─── Data provided

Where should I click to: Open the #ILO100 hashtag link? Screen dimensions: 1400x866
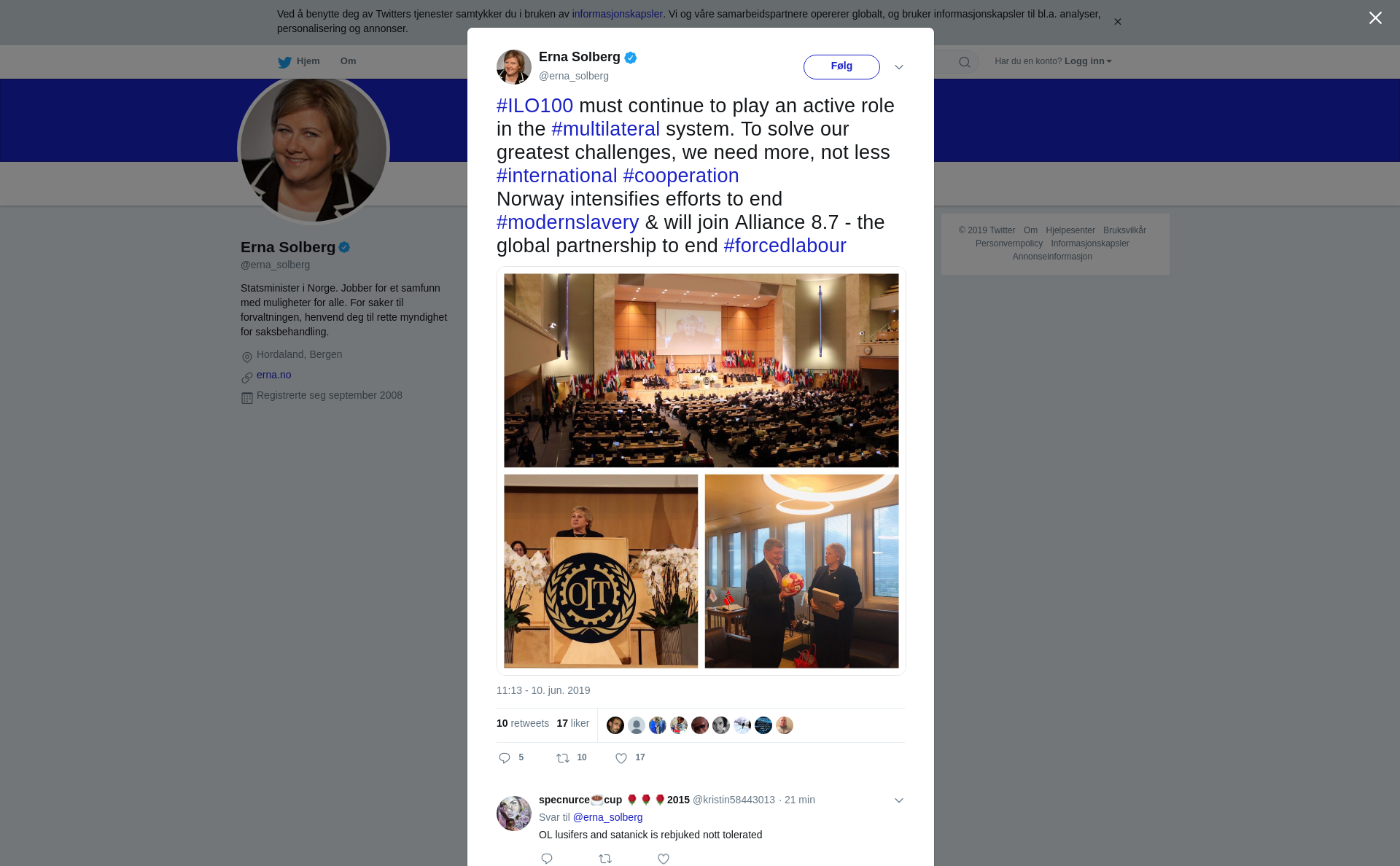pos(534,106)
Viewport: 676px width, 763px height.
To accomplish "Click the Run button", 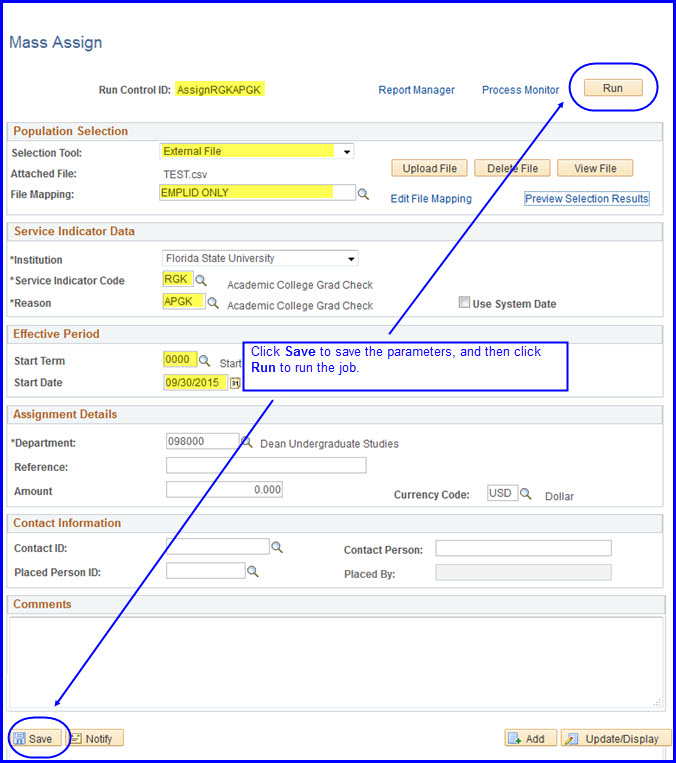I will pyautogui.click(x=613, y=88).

──────
─── Data provided

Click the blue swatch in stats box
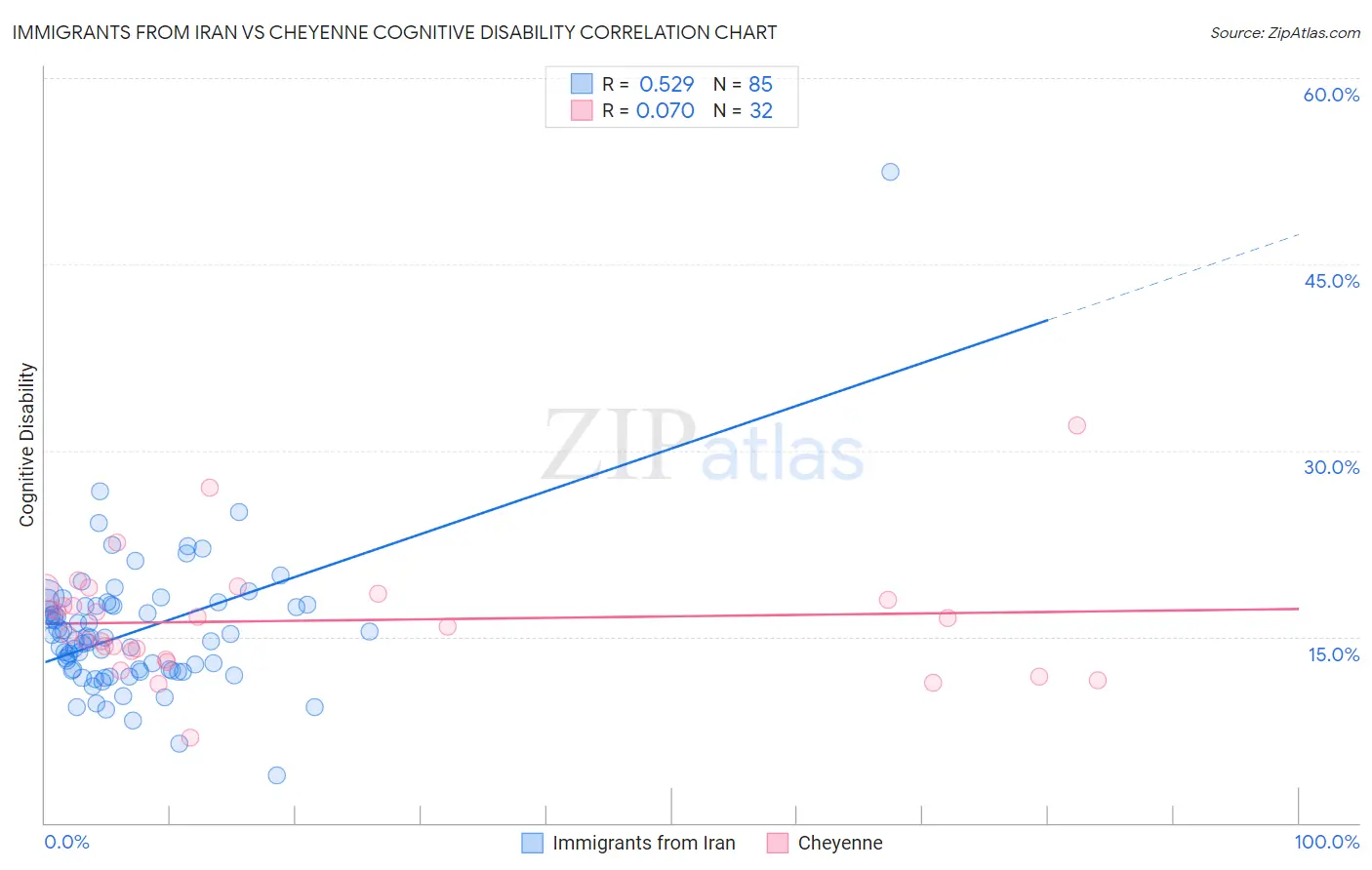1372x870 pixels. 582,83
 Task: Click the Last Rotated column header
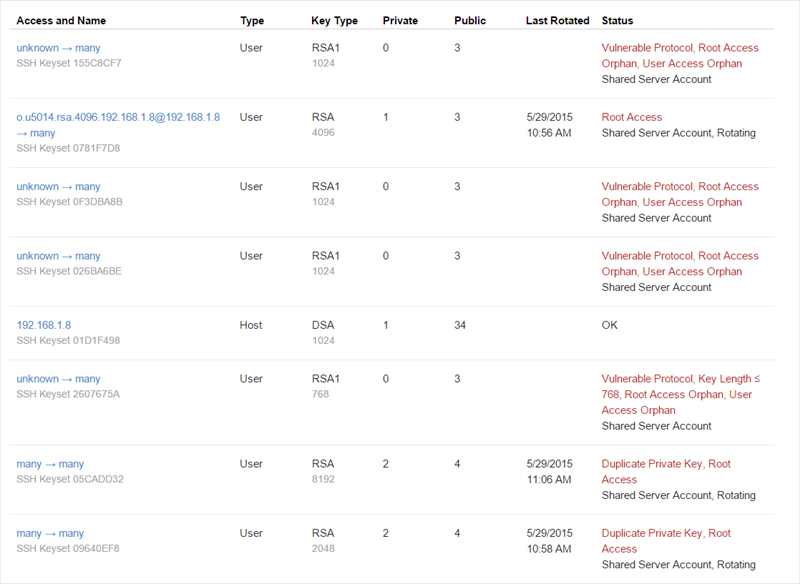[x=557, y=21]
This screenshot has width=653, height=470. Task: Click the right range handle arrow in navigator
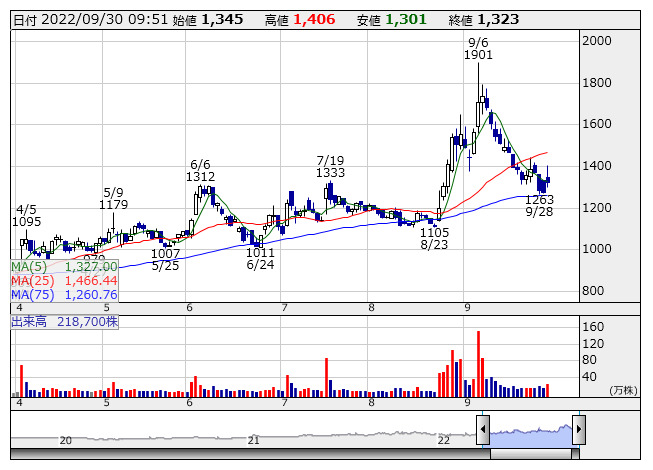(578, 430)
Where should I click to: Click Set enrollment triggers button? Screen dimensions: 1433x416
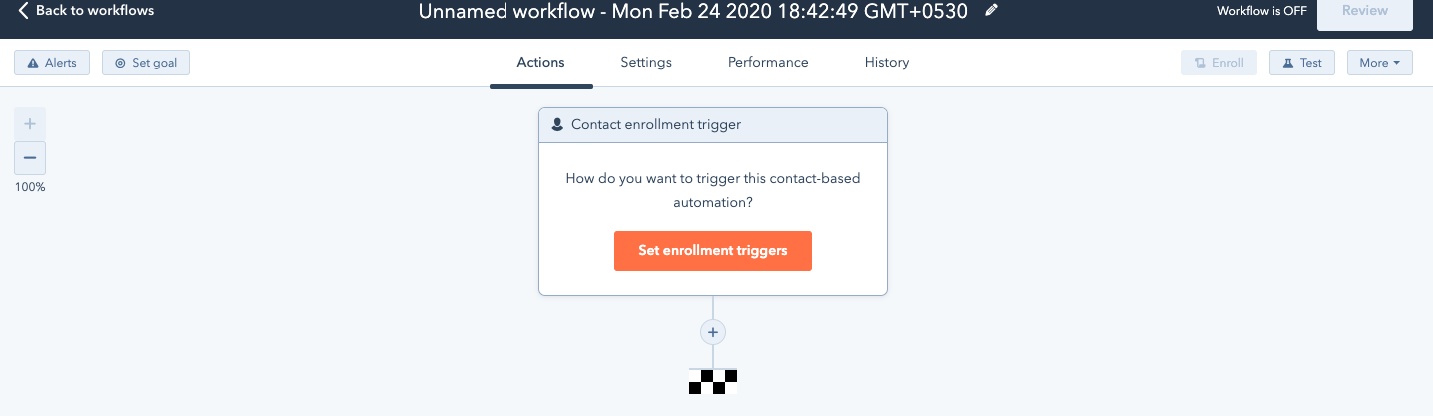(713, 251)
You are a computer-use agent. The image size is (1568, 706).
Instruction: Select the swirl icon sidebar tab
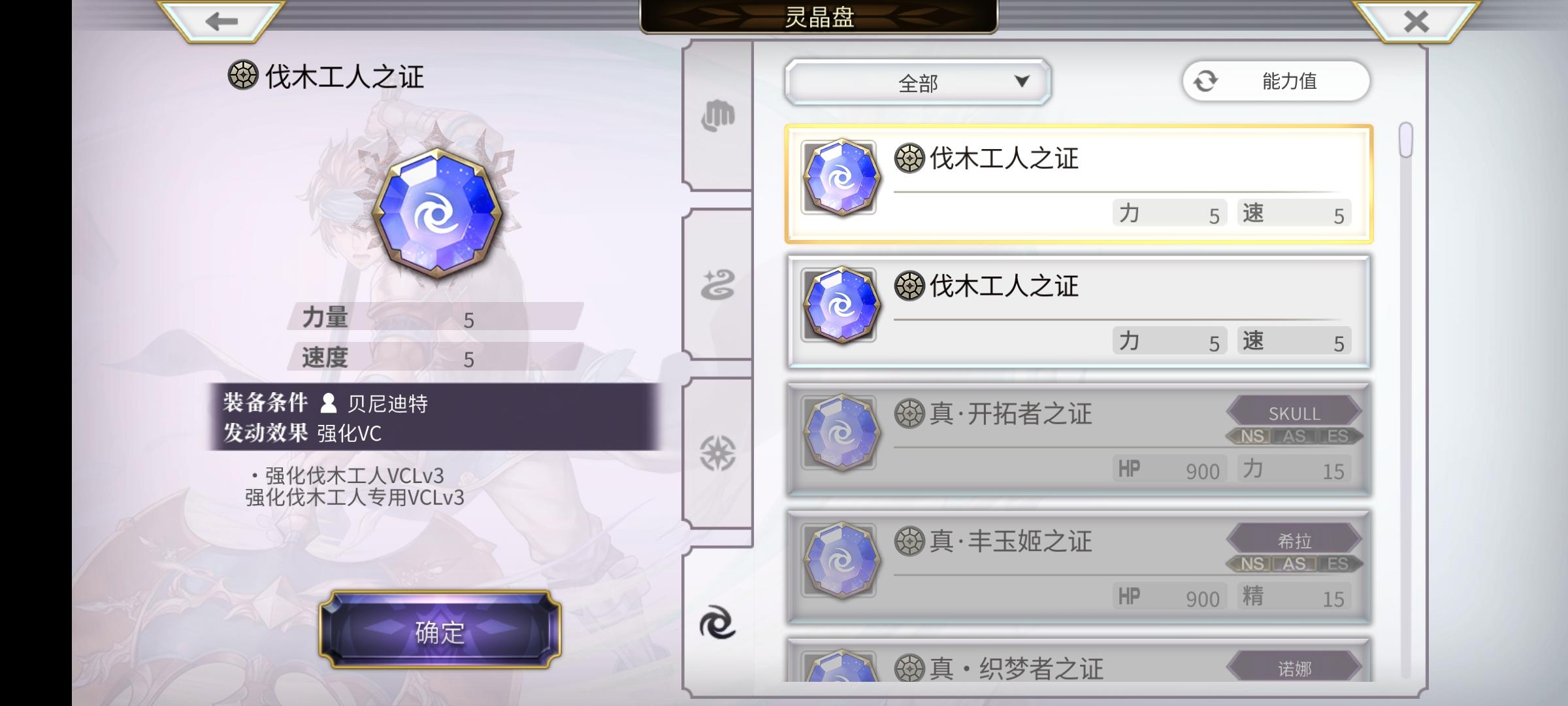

──────
─── Data provided

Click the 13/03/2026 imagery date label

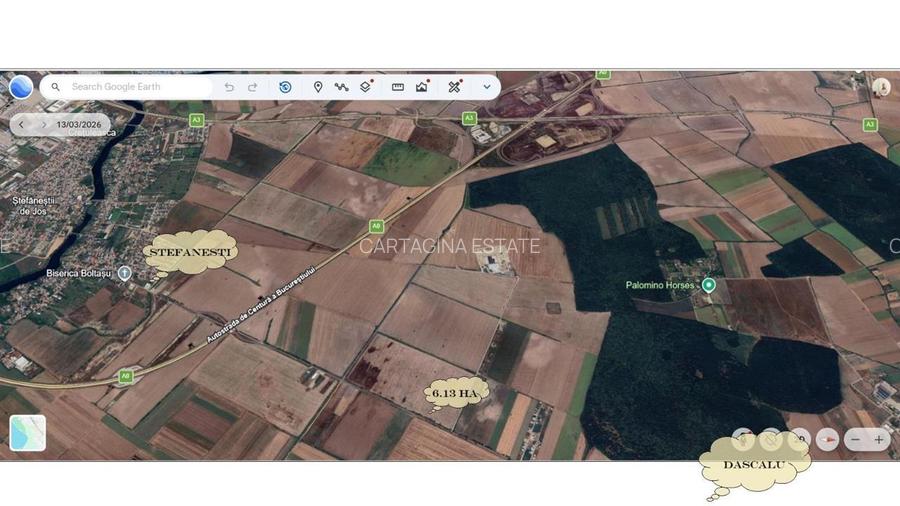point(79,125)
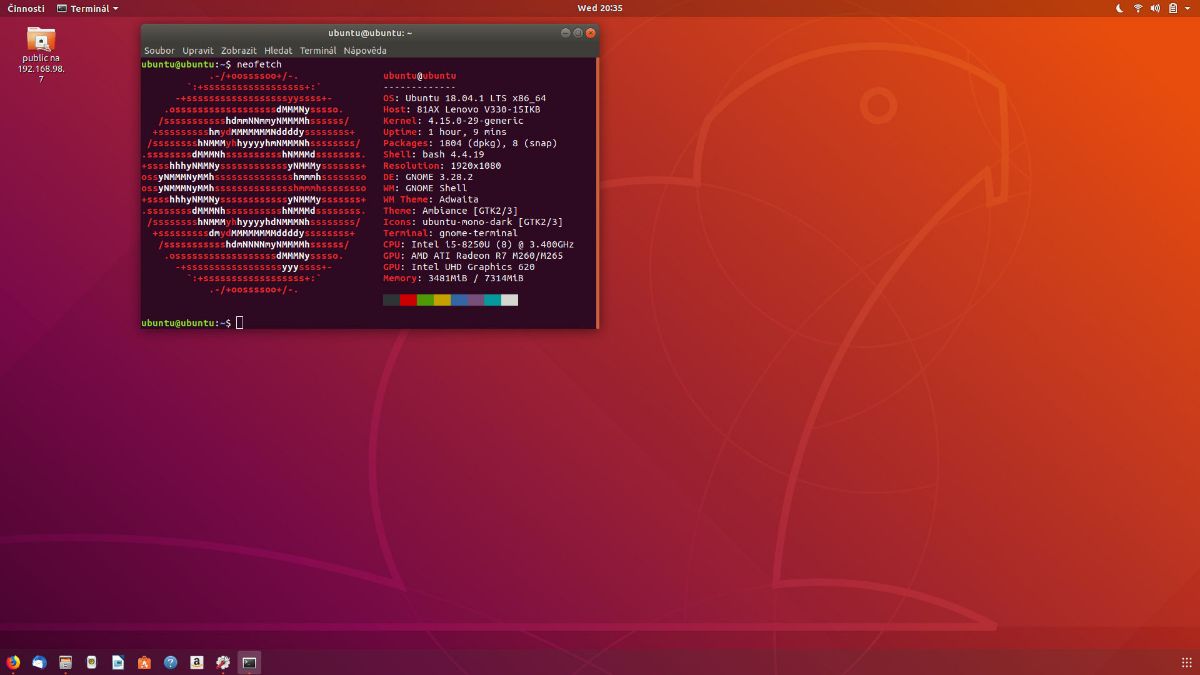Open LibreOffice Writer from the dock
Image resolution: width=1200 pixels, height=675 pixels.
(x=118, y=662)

──────

Work request:
Everything starting at the line containing "You are a computer-use" and ending at the line containing "Instruction: Select the" in the records above should be repeated exactly, and only that.

Finished task:
You are a computer-use agent. The image size is (1568, 706).
Instruction: Select the swirl icon sidebar tab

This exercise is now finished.